Aims: To evaluate the aetiology and medical treatment of haemorrhagic cystitis in a nine-month-old Caucasian dog.
Place and Duration of Study: The study was carried out in the Veterinary Teaching Hospital, Michael Okpara University of Agriculture, Umudike for a period of 3 weeks.
Methodology: In this study, clinical examination revealed blood in urine (haematuria), painful urination (dysuria), hyperaemic mucus membrane, ocular discharges, mild tick infestation and evidence of pain on the bladder on palpation. Blood sample was collected to determine the haematological changes and to check for haemoparasites. Urine was also collected with the aid of a catheter for urinalysis and culture.
Results: No haemoparasite was seen in the thin smear stained with giemsa. The result of the haematology were as follows; packed cell volume (PCV) 22%, Haemoglobin concentration (HB) 8.0 g/dl, total leucocyte count 9500 (103/µL) and differential leucocyte counts were; neutrophils 52%, lymphocyte 36%, eosinophil 7%, monocytes 3% and basophils 2%. The urinalysis revealed the presence of oxalate crystals, nitrate, proteinuria, urine PH (6.0), bloody and turbid urine.

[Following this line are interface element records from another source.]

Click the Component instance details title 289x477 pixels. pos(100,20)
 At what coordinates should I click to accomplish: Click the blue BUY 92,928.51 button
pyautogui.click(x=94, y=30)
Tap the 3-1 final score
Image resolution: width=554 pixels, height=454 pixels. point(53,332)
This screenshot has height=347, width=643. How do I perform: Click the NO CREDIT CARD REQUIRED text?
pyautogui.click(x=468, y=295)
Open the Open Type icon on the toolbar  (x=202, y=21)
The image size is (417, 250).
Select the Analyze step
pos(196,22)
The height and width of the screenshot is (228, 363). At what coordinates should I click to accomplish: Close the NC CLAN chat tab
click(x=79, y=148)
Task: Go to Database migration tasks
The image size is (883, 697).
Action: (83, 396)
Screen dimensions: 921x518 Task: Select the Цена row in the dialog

The culture showed pure growth of Streptococcus species sensitive to gentamicin. Based on the case history, clinical examination and laboratory diagnosis, the condition was diagnosed to be canine haemorrhagic cystitis. Intravenous infusion of 5% dextrose saline was first administered followed by furosemide at a dose of 3 mg/kg BW, dexamethasone 0.2 mg/kg BW, gentamicin 5 mg/kg BW and 3 ml of vitamin B-complex. The animal was monitored and supportive therapy continued for 5 days before discharging.
Conclusion: Uncomplicated haemorrhagic cystitis can be successfully treated medically.